In your answer, every line of the records should be written out exactly.

BEGIN Records shown

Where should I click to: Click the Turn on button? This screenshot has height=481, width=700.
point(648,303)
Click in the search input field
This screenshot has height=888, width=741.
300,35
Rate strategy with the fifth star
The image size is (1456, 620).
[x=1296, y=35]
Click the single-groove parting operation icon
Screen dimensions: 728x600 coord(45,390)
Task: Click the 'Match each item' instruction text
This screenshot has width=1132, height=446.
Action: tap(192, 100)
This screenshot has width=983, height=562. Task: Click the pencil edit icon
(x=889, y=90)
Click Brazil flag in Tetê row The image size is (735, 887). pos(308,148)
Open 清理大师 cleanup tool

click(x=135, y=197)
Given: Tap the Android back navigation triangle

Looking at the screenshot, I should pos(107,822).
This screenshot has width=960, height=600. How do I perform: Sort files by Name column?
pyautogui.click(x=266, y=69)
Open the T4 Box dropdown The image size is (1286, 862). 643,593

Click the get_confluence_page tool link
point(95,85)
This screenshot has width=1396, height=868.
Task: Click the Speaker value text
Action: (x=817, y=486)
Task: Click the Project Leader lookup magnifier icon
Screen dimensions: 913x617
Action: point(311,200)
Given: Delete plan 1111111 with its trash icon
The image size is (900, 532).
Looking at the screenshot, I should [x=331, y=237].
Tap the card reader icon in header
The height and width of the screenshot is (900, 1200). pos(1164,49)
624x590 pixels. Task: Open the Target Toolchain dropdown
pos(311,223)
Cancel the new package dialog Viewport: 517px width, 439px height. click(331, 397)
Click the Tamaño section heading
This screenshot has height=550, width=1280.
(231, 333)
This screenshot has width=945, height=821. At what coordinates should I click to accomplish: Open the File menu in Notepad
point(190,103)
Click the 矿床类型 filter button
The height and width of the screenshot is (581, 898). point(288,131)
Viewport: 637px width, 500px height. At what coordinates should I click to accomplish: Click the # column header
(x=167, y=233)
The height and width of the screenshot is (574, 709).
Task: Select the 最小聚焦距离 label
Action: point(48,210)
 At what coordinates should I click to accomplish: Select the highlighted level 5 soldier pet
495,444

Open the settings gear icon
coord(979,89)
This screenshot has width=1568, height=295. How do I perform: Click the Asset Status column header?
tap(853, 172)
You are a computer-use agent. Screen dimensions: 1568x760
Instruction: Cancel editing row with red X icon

END Records shown

### Response box:
Where should I click to: Click the Turn on button? This screenshot has height=481, width=700.
point(648,303)
Click in the search input field
This screenshot has height=888, width=741.
300,35
Rate strategy with the fifth star
The image size is (1456, 620).
[x=1296, y=35]
Click the single-groove parting operation icon
Screen dimensions: 728x600 coord(45,390)
Task: Click the 'Match each item' instruction text
This screenshot has width=1132, height=446.
Action: tap(192, 100)
This screenshot has width=983, height=562. Task: Click the pencil edit icon
(x=889, y=90)
Click Brazil flag in Tetê row The image size is (735, 887). pos(308,148)
Open 清理大师 cleanup tool

click(x=135, y=197)
Given: Tap the Android back navigation triangle

Looking at the screenshot, I should pos(107,822).
This screenshot has width=960, height=600. How do I perform: Sort files by Name column?
pyautogui.click(x=266, y=69)
Open the T4 Box dropdown The image size is (1286, 862). 643,593

Click the get_confluence_page tool link
point(95,85)
This screenshot has width=1396, height=868.
Task: Click the Speaker value text
Action: (x=817, y=486)
Task: Click the Project Leader lookup magnifier icon
Screen dimensions: 913x617
Action: point(311,200)
Given: Delete plan 1111111 with its trash icon
The image size is (900, 532).
Looking at the screenshot, I should [x=331, y=237].
Tap the card reader icon in header
The height and width of the screenshot is (900, 1200). pos(1164,49)
624x590 pixels. Task: Open the Target Toolchain dropdown
pos(311,223)
Cancel the new package dialog Viewport: 517px width, 439px height. click(331, 397)
Click the Tamaño section heading
This screenshot has height=550, width=1280.
(231, 333)
This screenshot has width=945, height=821. At what coordinates should I click to accomplish: Open the File menu in Notepad
point(190,103)
Click the 矿床类型 filter button
The height and width of the screenshot is (581, 898). point(288,131)
Viewport: 637px width, 500px height. At what coordinates should I click to accomplish: Click the # column header
(x=167, y=233)
The height and width of the screenshot is (574, 709).
Task: Select the 最小聚焦距离 label
Action: point(48,210)
 At what coordinates should I click to accomplish: Select the highlighted level 5 soldier pet
495,444

Open the settings gear icon
coord(979,89)
This screenshot has width=1568, height=295. How do I perform: Click the Asset Status column header?
tap(853, 172)
You are a computer-use agent. Screen dimensions: 1568x760
Instruction: Cancel editing row with red X icon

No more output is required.